Written instruction: Pull out every line below that contains the word "Focus", matching case exactly.

[Start of Exercise data]

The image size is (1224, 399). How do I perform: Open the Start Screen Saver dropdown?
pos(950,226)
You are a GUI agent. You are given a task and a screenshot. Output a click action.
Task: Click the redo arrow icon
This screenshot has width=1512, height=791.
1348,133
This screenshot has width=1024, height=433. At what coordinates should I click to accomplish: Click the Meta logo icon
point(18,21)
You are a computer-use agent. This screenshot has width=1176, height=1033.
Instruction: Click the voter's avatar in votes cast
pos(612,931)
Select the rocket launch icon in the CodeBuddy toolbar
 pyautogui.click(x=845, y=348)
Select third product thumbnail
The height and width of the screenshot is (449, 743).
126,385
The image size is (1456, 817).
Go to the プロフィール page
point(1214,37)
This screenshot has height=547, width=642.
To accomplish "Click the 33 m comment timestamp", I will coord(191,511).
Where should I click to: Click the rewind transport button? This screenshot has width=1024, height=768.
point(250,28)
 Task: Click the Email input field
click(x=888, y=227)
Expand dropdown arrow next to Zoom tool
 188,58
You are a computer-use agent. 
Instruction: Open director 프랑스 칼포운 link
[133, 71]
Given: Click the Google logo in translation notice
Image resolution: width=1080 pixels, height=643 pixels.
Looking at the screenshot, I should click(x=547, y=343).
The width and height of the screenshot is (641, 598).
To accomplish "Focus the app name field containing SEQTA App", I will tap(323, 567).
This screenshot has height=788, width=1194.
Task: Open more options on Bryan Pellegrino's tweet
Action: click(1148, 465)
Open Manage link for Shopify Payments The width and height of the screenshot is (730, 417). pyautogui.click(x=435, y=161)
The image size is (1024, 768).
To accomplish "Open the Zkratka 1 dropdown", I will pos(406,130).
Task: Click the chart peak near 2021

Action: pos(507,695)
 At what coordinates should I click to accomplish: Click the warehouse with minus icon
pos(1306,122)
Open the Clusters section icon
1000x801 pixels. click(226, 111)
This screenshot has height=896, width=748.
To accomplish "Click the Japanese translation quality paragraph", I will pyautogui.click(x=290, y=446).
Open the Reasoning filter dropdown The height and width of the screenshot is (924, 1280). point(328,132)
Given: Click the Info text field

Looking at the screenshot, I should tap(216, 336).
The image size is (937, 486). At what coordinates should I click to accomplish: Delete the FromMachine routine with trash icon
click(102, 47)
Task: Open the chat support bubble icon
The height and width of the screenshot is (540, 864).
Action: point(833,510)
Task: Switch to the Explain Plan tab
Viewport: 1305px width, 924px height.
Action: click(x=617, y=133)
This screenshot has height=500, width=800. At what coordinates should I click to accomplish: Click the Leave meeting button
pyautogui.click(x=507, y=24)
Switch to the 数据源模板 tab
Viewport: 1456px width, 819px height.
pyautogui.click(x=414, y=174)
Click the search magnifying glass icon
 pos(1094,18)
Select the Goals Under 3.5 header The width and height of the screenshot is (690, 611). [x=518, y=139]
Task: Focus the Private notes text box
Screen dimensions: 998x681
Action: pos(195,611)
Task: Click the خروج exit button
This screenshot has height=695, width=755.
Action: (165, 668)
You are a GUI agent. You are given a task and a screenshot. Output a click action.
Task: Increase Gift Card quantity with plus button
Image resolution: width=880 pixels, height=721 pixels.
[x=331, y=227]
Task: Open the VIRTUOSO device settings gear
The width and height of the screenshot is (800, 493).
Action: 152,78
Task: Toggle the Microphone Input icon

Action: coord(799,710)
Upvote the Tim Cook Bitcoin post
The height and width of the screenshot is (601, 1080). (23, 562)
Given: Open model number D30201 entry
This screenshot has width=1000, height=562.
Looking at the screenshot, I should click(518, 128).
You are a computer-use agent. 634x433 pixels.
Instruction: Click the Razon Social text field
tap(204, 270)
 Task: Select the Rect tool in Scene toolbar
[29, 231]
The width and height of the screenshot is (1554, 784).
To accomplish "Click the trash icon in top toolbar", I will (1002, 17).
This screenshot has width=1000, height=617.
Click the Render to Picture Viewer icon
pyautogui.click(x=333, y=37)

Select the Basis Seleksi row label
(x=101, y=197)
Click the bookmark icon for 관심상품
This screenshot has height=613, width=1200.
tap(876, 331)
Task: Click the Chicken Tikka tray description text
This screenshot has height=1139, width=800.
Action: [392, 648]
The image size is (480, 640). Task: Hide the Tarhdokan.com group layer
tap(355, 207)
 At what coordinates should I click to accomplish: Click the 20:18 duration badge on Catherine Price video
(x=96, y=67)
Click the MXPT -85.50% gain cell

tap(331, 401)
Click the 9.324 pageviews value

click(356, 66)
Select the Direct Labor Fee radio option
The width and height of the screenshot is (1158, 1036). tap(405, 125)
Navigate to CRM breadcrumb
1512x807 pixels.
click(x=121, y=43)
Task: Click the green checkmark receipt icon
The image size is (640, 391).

[End of Exercise data]

Full solution:
To accomplish "Focus the app name field containing SEQTA App", I will tap(323, 567).
Task: Focus the Private notes text box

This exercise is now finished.